Malassezia dermatitis results as a secondary complication from allergies, adverse food reactions, and hormonal imbalances, like hypothyroidism in dogs. Atopic dermatitis dogs usually have Malassezia yeasts between the toes and results in foot licking and salivary discoloration of the hair. Atopics may also have hyperkeratosis and seborrhea, often with a very bad odor in the axillary, antecubital, pedal and ventral neck region. Of course Malassezia otitis occurs in most of these allergic dogs, too. Shampoo therapy alone may help many of these allergy dogs get relief from Malassezia dermatitis. However, systemic treatment with steroids, cyclosporine, or oclacitinib, along with antibiotics and antifungals may be necessary in more severe cases. Allergen specific immunotherapy and food elimination diets may decrease the incidence of Malassezia dermatitis. Initial skin treatment requires a 15-20 minute whole body shampooing every other day for 2 weeks, a total of 7 treatments. As mentioned earlier, greasy dogs should have a pre-treatment degreasing bath. In foot lickers, make sure that the shampoo gets between the toes and in the foot pads.
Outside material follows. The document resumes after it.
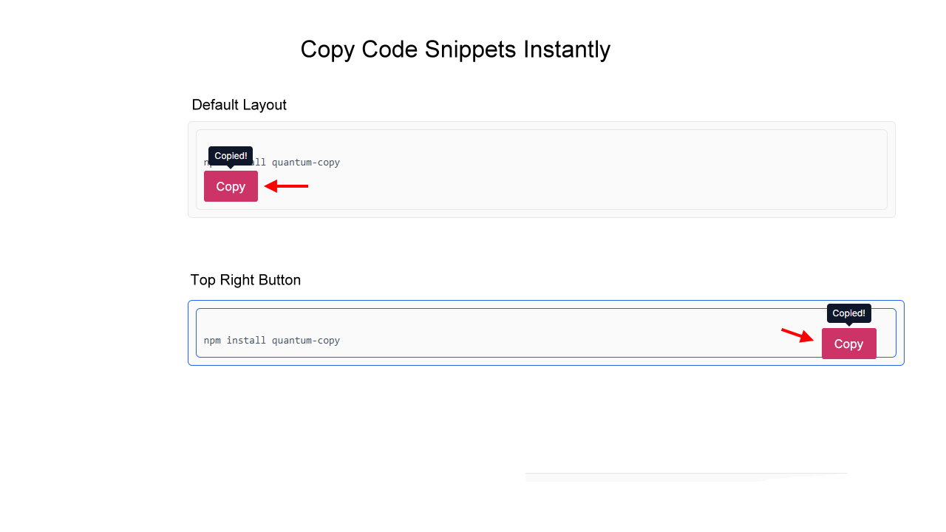Click the code snippet in the Top Right block
Image resolution: width=946 pixels, height=532 pixels.
click(x=271, y=341)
Malassezia otitis often complicates allergic disease, hypothyroidism, and other conditions in dogs. Antifungal drugs such as nystatin, clotrimazole, miconazole, and thiabendazole have been available in otic preparations for a long time. Systemic ketoconazole does not seem to have good anti-yeast effects in the ear, most likely due to the ear canal's poor blood supply. Ketoconazole is now available in some otic formulas in combination with tris-EDTA (TrizUltra/Dechra, T8 + Keto/Ivax). However, prior to using these products, a deep ear flush should be done using a wax dissolving cerumenolytic detergent in the hospital, preferably with the dog sedated or anesthetized. Initial deep ear cleaning remains an essential part of good ear therapy. Twice daily application of the tris-EDTA/ketoconazole product is recommended until negative cytology is obtained. Treatment is used for a minimum of 2 weeks. Unless the primary cause of the ear disease and/or the Malassezia dermatitis (atopy, adverse food reactions, and/or hypothyroidism) are addressed, when topical skin or otic therapy is stopped, the yeasts often return.

Ketoconazole shampoos and ear products provide additional treatment options to the veterinarian in treating common fungal diseases. When ketoconazole is mixed with other antibacterials like chlorhexidene, acetic acid, and tris-edta, it offers a broad spectrum antifungal and antibacterial tool.